#### [WORK TASK]
Return the lines below that contain "Open".

(Saved data entries)

_ _ _

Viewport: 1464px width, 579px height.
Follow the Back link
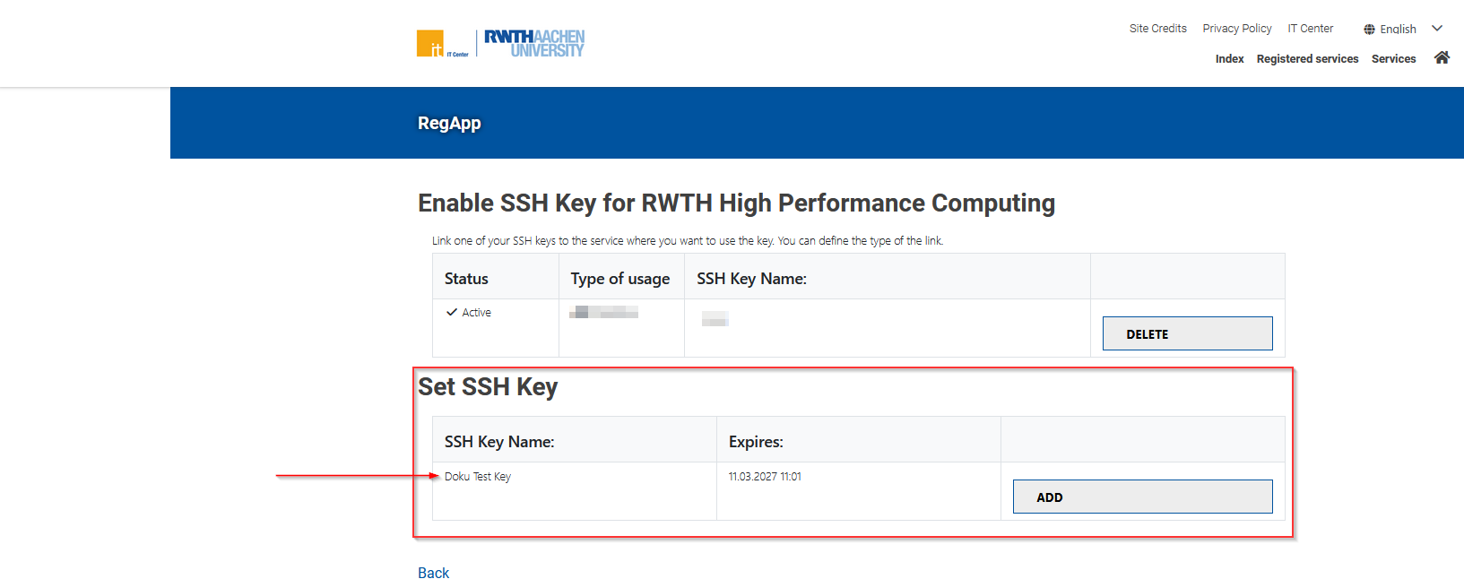pos(433,573)
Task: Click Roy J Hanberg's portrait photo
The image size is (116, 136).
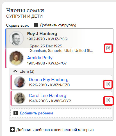Action: tap(16, 38)
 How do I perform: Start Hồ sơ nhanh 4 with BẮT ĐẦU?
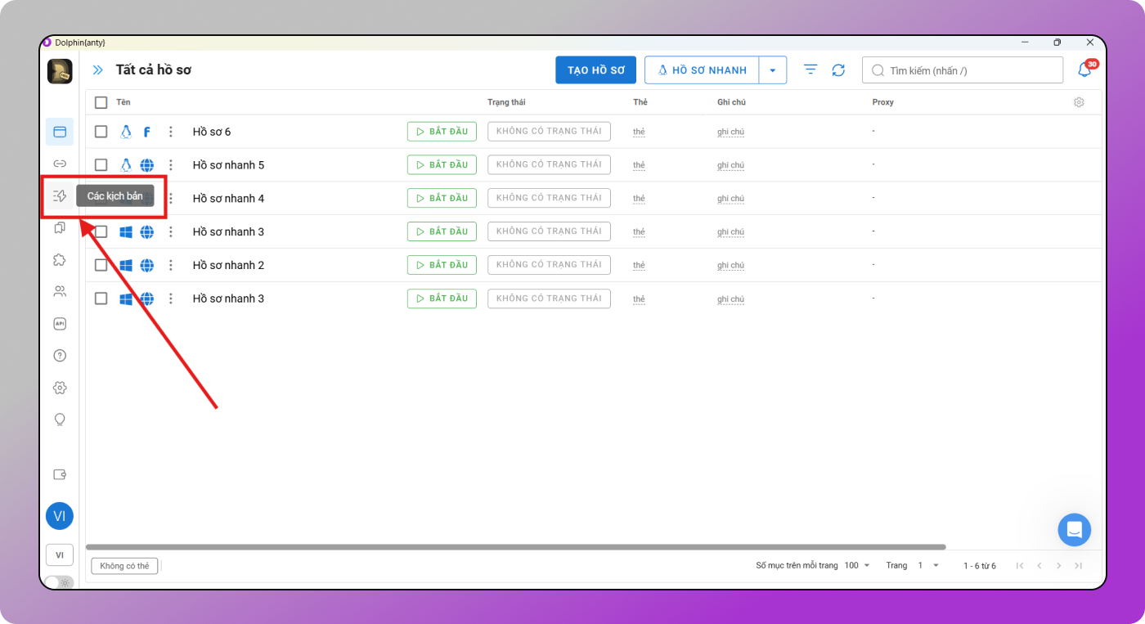click(442, 198)
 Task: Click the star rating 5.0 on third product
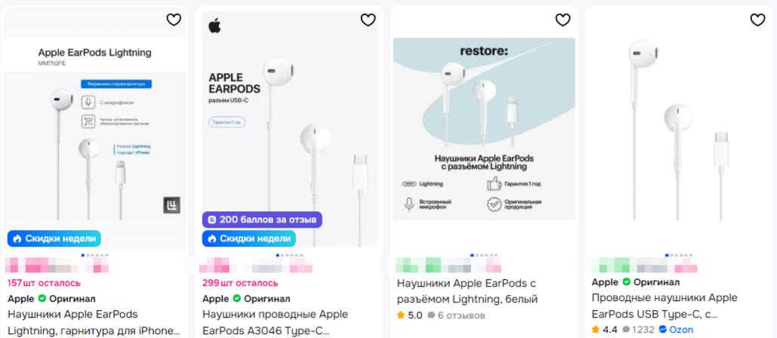click(x=409, y=315)
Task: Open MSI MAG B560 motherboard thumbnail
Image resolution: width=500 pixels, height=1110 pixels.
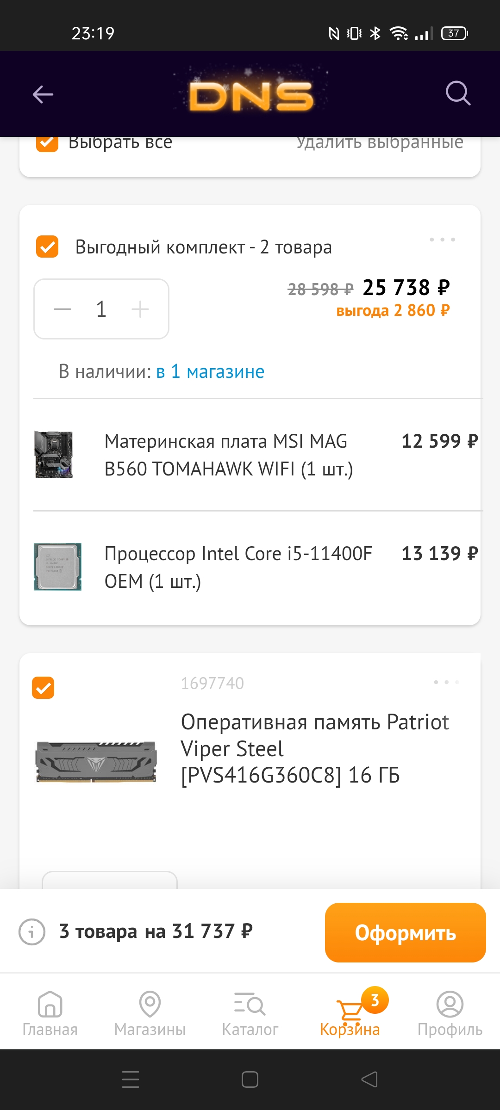Action: [x=54, y=455]

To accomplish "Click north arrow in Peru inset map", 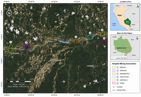I will coord(138,6).
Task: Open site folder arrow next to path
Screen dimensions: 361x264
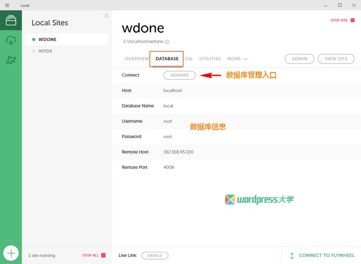Action: (167, 42)
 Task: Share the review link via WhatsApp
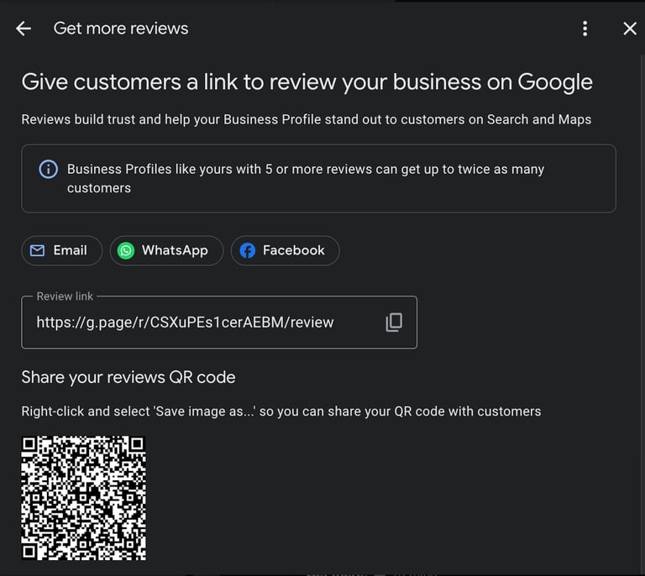pos(166,250)
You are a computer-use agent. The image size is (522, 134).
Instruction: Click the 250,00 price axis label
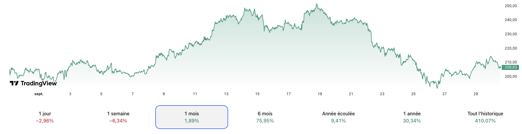coord(511,6)
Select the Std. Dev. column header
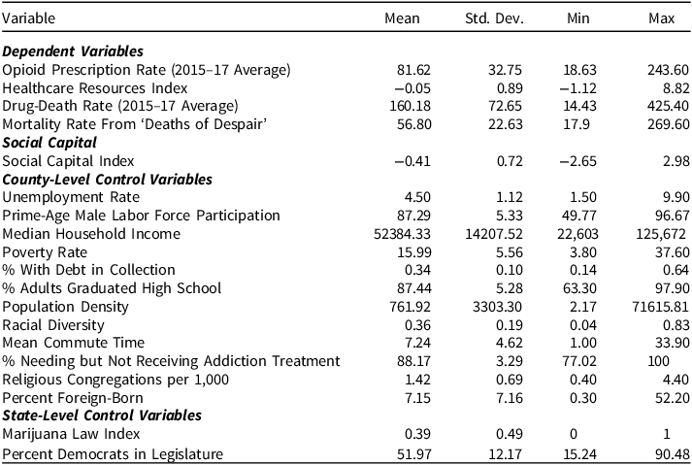Viewport: 692px width, 465px height. point(494,18)
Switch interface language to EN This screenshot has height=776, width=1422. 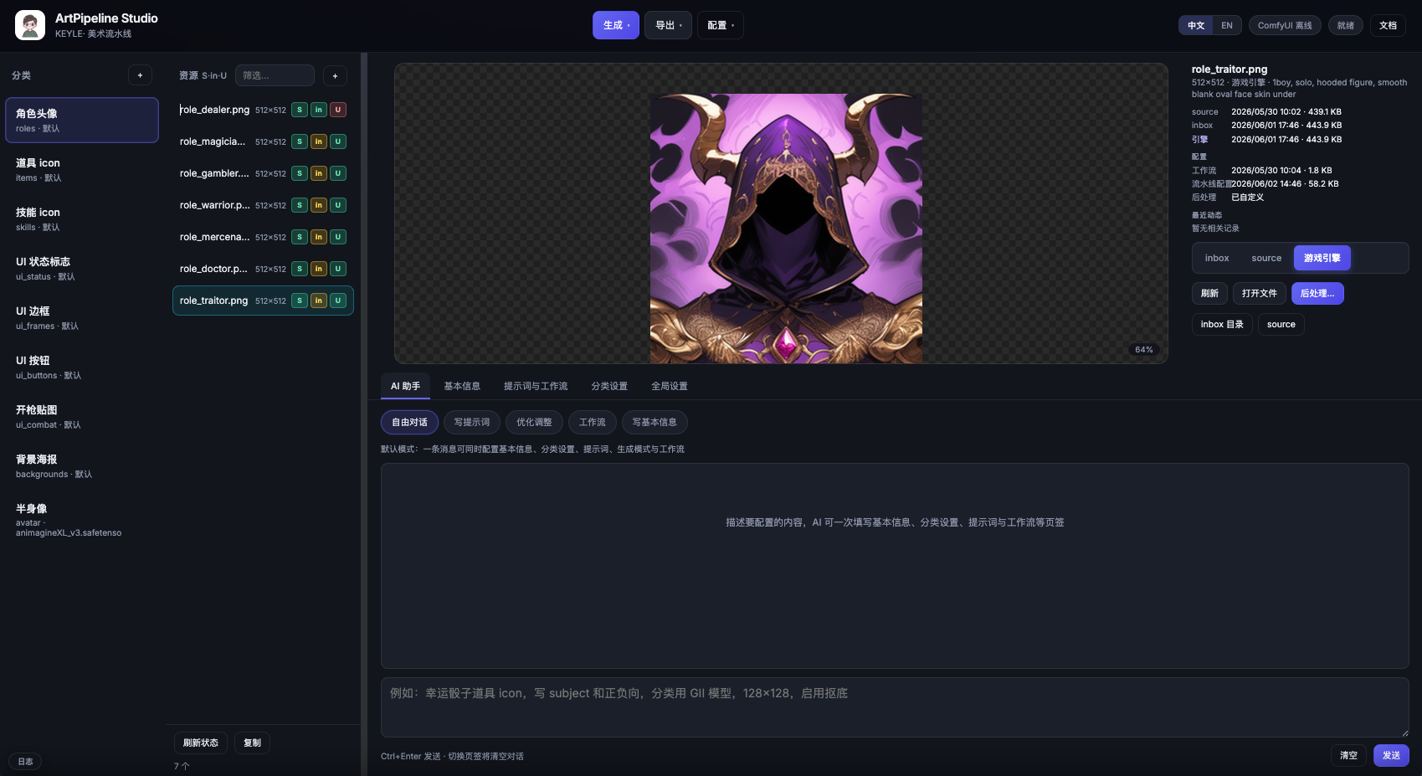tap(1227, 25)

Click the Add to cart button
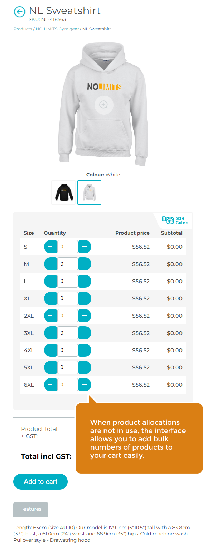tap(40, 481)
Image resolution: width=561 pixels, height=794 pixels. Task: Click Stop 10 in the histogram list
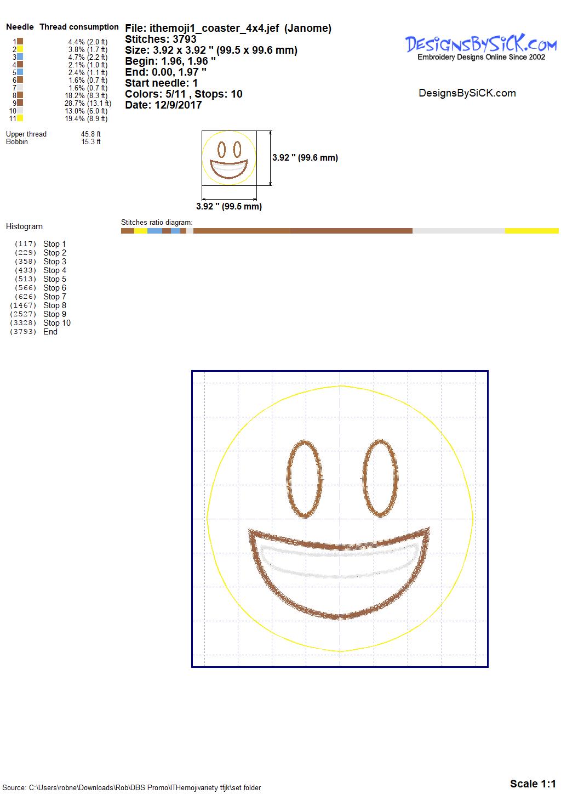click(57, 323)
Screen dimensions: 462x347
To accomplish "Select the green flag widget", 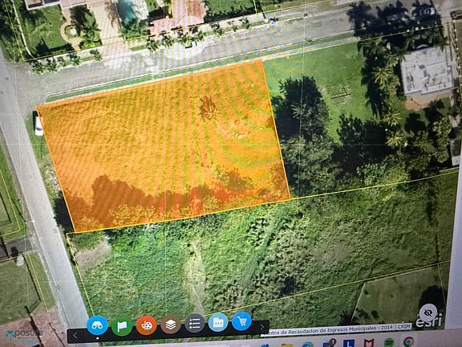I will point(122,326).
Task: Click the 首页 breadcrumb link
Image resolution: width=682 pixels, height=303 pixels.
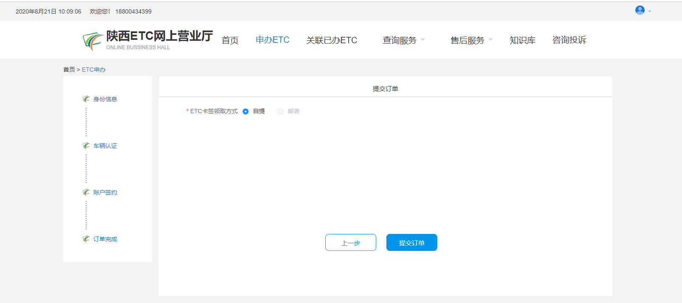Action: pyautogui.click(x=69, y=69)
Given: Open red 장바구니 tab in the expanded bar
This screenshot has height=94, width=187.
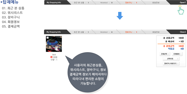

_ _ _

#### [RESPONSE]
Task: Open MSI MAG B560 motherboard thumbnail
Task: Open site folder arrow next to path
Given: Open red 장바구니 tab in the expanded bar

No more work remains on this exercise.